Haim genießt die Vorzüge des Profi-Daseins

Für Haim ist schon das Profi-Dasein eine ganz neue Erfahrung: „Wenn man neben dem Leistungssport noch Schule, Studium oder Arbeit bewältigen muss, wirkt sich das enorm auf den Körper aus. Ich hatte in den letzten Jahren quasi keine Ruhephasen. Jetzt merke ich, wie gut es meinem Körper tut, mich voll auf den Fußball und danach auf Regeneration, Ernährung & Co. konzentrieren zu können. In Ingolstadt haben wir abends um halb acht trainiert, am nächsten Morgen musste ich um fünf Uhr aufstehen, um zur Arbeit zu fahren – da war das nicht möglich“, beschreibt die 27-Jährige. Bei einer – im Frauenfußball noch sehr verbreiteten – Zweigleisigkeit von Arbeit plus Leistungssport seien Regeneration und Verletzungsprophylaxe schwierig, die Trainingssteuerung eine Herausforderung. Daher wünschen sich die Haim und Pätzold für solche Spielerinnen ein Modell, bei dem man vom Sport, der ein Vollzeitjob mit hohem zeitlichem Aufwand sei, leben könne.

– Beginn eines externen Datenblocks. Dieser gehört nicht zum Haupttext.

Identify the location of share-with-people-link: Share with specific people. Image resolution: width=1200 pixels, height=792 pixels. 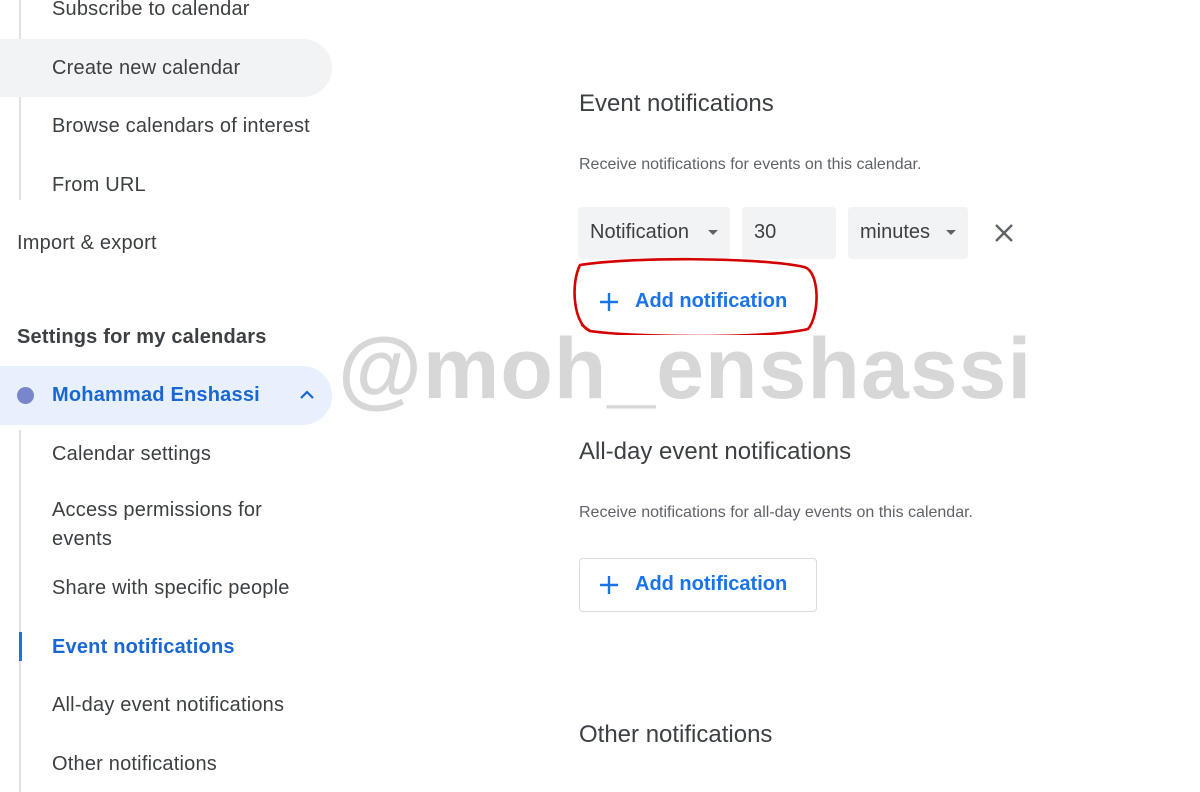
(171, 588).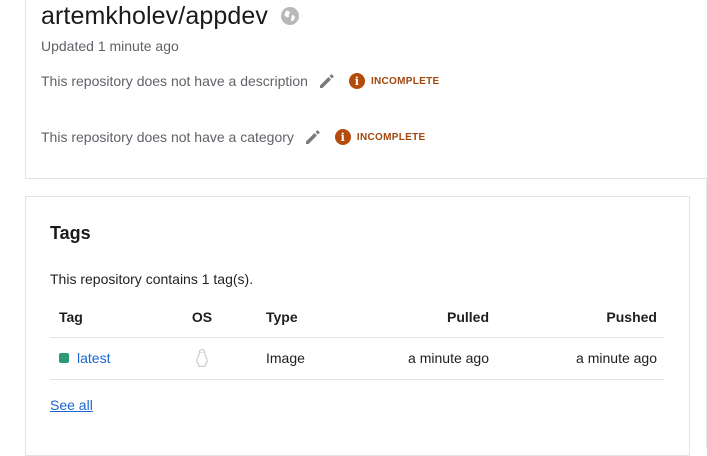 Image resolution: width=707 pixels, height=456 pixels. I want to click on type-cell: Image, so click(286, 358).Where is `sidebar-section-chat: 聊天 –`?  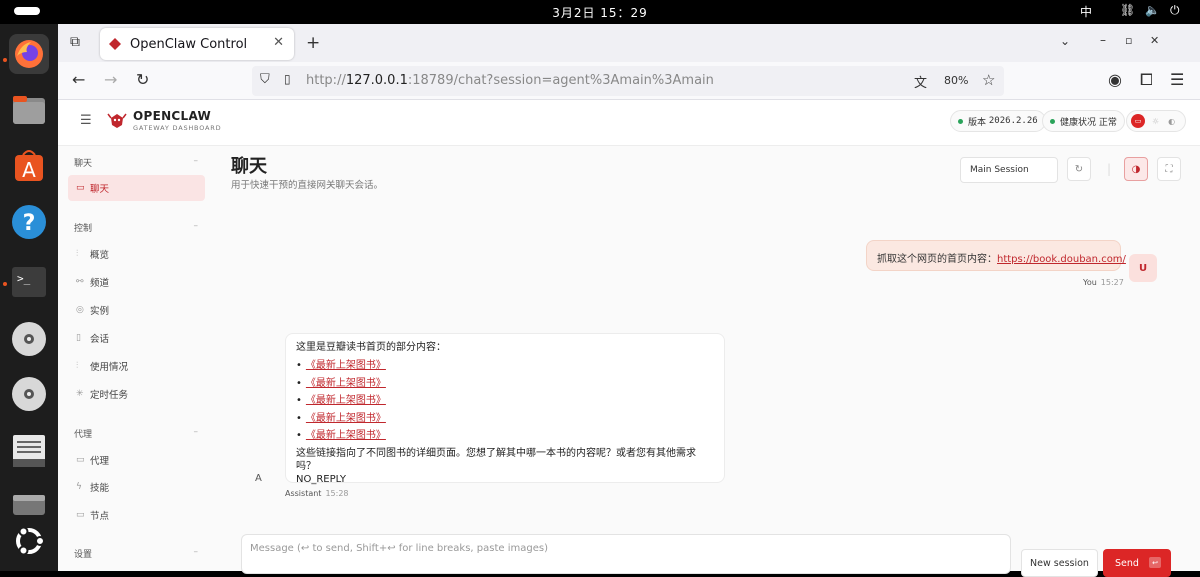
sidebar-section-chat: 聊天 – is located at coordinates (136, 162).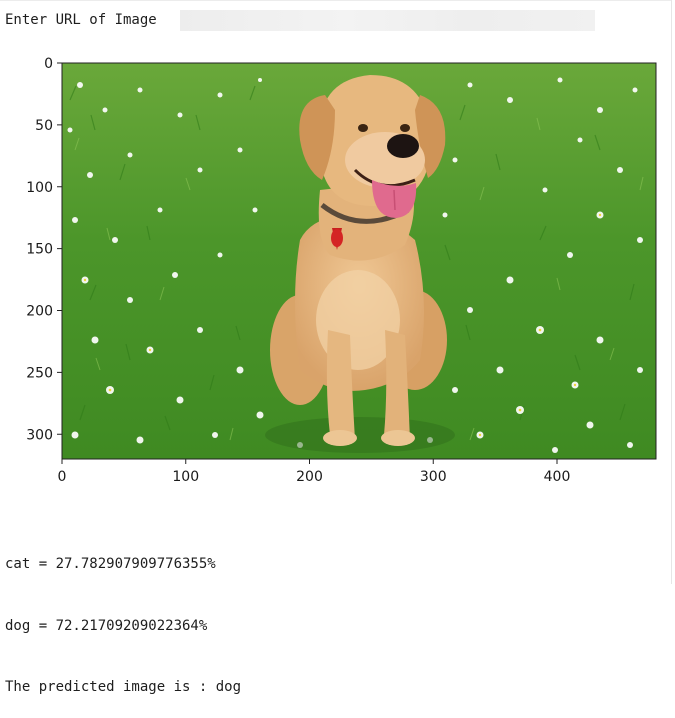 The height and width of the screenshot is (718, 675). What do you see at coordinates (106, 626) in the screenshot?
I see `dog-probability: dog = 72.21709209022364%` at bounding box center [106, 626].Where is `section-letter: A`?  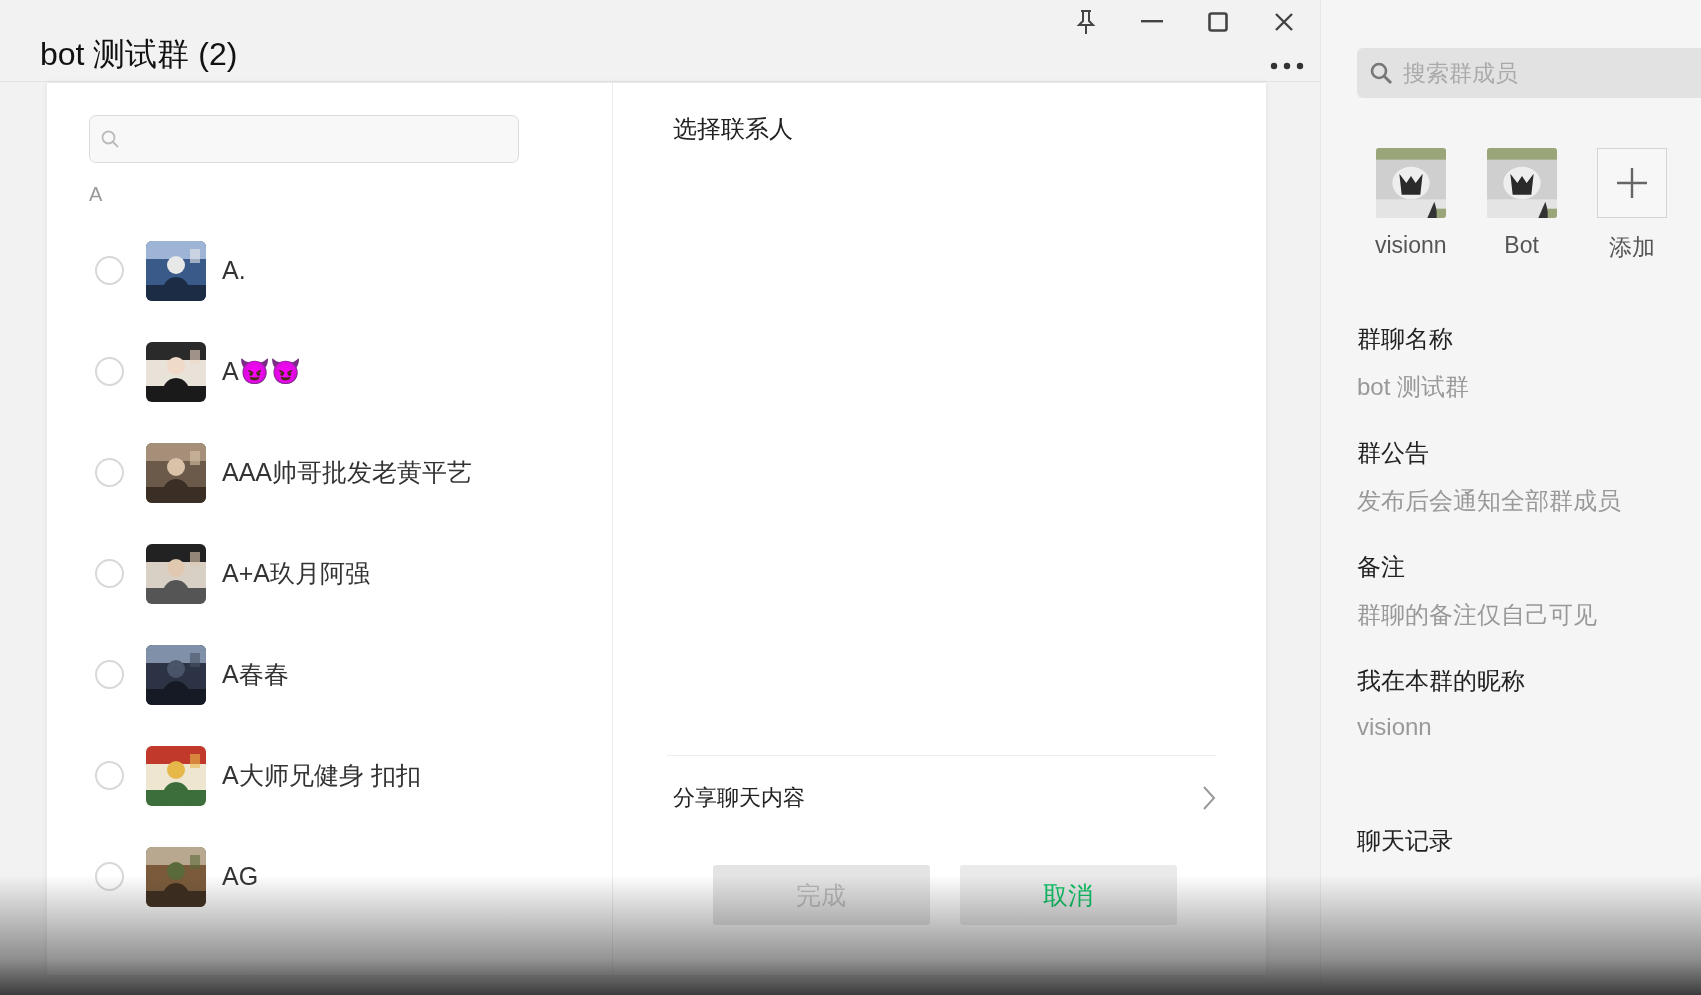 section-letter: A is located at coordinates (96, 194).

Beide Neu-Leverkusener verfolgen ihren Ex-Verein FC Ingolstadt noch regelmäßig. Pätzold steht zudem in regem Austausch mit Sabrina Wittmann, deren Performance er lobt: „Ich finde es super, wie sie sich behauptet und wünsche ihr nur das Beste. Ein Stückchen Herz hängt noch immer an dem Verein“, sagt er und Haim ergänzt: „Ich drücke Sabrina alle Daumen, dass sie den maximalen Erfolg aus der Mannschaft holt, es ist ein super Statement vom Verein, den Cheftrainerposten mit einer Frau zu besetzen, die diesen Job meiner Meinung nach auch souverän managt.“ Den Schanzerinnen wünscht Haim den raschen Klassenerhalt, denn „die Mannschaft hat das Potenzial, in der 2. Liga zu bestehen“, ist sie sicher.

Und welches Saisonziel hat sich Leverkusen vorgenommen? Man wisse um die Stärke und das wirtschaftliche Plus der Top-Teams Bayern München, VfL Wolfsburg & Co., und wolle daher den Abstand zu den Top vier möglichst verkürzen, verrät Trainer Pätzold.